Statically finding the set of potential call targets of a dynamic function call is very difficult. While this is an area of program analysis that has seen a lot of research in the last years, the problem is undecidable in general and can become really ugly really quickly. A simpler way to resolve the call targets of dynamic function calls is to execute the target program and log where dynamic function calls are going.
In BinNavi we have implemented a way to resolve dynamic function calls within modules as well as dynamic function calls that cross module boundaries. The general idea behind our code is this:
- Figure out where the dynamic function calls are located and put breakpoints on them
- Every time such a breakpoint is hit, execute a single step and find out where the call is going
- Keep going until enough data has been collected
You can see how it all works in the 5 minutes (13 MB) flash video you can watch when you click on the image below.

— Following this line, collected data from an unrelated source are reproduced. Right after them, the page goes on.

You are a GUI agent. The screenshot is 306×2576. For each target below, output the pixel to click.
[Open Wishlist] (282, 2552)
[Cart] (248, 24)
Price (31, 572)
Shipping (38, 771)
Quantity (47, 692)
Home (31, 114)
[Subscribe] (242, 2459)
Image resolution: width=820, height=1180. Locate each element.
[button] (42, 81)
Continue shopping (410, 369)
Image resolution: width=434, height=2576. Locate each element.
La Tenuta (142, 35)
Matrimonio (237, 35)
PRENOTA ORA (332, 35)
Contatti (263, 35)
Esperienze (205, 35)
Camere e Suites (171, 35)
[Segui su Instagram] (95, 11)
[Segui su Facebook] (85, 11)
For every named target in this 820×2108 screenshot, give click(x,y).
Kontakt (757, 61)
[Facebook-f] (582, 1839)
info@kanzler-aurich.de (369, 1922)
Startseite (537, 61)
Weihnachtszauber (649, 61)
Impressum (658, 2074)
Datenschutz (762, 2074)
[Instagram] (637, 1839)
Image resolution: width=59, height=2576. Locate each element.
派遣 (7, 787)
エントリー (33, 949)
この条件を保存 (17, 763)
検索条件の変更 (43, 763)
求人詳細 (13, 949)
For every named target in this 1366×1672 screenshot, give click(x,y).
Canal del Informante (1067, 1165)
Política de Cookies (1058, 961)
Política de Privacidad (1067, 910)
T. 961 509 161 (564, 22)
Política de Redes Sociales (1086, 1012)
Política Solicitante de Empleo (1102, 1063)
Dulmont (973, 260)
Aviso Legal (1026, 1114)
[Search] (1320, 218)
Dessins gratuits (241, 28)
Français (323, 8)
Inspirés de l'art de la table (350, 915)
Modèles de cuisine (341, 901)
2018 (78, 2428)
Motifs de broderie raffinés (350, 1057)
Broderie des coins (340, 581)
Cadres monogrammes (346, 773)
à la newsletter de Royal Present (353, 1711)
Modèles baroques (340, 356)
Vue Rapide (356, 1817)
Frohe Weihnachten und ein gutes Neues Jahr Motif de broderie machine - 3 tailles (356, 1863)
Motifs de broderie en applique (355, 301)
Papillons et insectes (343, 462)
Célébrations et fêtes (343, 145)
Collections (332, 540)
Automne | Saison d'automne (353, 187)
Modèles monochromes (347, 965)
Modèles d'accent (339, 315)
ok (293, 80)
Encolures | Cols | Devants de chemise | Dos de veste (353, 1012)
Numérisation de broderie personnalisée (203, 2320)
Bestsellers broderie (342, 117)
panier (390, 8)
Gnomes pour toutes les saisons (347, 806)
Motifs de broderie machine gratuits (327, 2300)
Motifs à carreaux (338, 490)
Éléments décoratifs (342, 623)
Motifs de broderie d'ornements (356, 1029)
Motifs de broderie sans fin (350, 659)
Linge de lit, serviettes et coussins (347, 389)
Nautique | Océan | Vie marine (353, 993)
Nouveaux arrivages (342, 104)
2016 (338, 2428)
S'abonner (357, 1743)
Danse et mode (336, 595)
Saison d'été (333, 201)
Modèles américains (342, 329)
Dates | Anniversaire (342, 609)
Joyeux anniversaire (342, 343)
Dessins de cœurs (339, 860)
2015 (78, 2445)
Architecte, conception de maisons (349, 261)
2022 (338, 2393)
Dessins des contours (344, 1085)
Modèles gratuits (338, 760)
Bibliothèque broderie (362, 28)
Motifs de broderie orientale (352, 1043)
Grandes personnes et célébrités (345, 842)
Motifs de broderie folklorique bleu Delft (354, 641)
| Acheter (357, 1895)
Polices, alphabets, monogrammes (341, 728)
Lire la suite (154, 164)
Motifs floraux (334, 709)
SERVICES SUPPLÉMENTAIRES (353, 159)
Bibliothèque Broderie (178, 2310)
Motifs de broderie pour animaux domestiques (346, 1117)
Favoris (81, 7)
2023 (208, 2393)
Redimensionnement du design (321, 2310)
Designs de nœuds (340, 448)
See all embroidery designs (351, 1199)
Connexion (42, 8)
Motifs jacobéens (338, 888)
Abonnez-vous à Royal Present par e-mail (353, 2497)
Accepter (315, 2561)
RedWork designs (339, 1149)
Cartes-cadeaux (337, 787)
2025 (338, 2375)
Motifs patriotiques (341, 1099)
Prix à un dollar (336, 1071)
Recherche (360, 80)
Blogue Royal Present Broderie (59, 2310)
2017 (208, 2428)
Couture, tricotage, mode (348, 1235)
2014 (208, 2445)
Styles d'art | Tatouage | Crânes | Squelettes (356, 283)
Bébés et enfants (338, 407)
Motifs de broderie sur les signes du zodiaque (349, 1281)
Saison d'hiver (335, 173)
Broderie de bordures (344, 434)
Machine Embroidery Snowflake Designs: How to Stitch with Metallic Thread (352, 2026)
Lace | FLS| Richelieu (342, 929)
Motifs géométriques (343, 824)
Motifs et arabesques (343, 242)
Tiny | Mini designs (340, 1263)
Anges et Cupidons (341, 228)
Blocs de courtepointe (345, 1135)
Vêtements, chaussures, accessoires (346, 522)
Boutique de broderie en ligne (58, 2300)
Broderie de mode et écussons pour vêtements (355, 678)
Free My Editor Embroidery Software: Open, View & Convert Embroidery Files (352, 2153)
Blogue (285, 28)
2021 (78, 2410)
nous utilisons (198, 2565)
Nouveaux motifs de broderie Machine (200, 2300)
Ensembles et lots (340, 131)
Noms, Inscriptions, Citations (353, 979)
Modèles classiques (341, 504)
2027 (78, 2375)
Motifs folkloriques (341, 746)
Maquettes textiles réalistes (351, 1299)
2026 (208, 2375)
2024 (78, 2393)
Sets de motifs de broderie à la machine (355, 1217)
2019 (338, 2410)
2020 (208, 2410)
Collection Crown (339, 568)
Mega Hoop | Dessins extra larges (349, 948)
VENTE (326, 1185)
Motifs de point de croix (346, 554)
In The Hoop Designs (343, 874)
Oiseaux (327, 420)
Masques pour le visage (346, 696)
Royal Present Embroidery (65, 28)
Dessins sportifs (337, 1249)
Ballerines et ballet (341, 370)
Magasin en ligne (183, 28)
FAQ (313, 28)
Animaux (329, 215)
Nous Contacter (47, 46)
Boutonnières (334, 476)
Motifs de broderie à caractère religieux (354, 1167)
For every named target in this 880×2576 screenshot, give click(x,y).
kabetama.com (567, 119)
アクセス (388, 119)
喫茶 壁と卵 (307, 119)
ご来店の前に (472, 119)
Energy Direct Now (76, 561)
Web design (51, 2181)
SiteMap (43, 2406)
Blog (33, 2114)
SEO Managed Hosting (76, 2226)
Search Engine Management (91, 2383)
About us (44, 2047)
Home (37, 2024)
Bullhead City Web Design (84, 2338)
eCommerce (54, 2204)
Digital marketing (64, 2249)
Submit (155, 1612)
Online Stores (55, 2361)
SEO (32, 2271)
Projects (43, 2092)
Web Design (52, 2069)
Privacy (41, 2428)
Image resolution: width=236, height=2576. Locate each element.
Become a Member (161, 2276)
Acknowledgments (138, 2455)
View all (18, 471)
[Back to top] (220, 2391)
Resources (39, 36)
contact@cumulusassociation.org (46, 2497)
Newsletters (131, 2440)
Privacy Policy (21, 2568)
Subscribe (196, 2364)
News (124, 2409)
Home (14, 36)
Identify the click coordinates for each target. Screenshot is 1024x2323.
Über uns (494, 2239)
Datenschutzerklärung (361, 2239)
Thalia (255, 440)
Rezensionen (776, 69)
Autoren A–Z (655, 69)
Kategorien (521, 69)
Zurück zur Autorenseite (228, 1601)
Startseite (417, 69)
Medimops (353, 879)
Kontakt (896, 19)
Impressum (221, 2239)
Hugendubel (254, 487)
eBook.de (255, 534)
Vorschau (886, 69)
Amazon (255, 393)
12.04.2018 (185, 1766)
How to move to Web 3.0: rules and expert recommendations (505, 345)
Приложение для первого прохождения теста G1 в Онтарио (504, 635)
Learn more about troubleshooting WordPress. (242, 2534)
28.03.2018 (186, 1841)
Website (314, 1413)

Here is some more information about the process which I could not put into the video itself:
The whole Call Resolver functionality is not part of BinNavi itself but implemented as a plugin. This shows how easily users of BinNavi can extend the BinNavi GUI with new functionality and how powerful the debugging and graphing API of BinNavi is. In fact, you can download the code of the plugin here if you want to check it out yourself. This plugin was written in Java but it could have been written in Jython or JRuby as well.
Storing disassembly data in a MySQL database gives the plugin an enormous advantage: It is really, really simple to find the addresses of dynamic function calls. A single SQL query does the trick. In most other reverse engineering tools the plugin would need to go through all functions/basic blocks/instructions of the modules to find the dynamic function call instructions.
Setting breakpoints only on dynamic function call instructions brought a big speed improvement compared to just tracing the whole target program. As you can see in the video, the target program stays responsive enough to be used. This is very useful because it allows the user of the Call Resolver to control what functionality is executed and therefore what dynamic function calls are traced.
Of course the dynamic approach has downsides too. We have to have a way to execute the target program. If all we have is a non-executable memory dump of some suspicious file then we can not use dynamic function call analysis. Even if it is possible to execute the target program, it is easy to miss function calls that are never executed or function call targets that are never reached while the tracer is attached to the process. This is especially true if you have a heuristic like BinNavi has where you stop resolving function calls that “always” (really, more than 20 times) seem to go to the same target address.
So, what about you? I’d like to hear about your experiences with resolving dynamic function calls. Are you more of a fan of a static solution or a dynamic solution?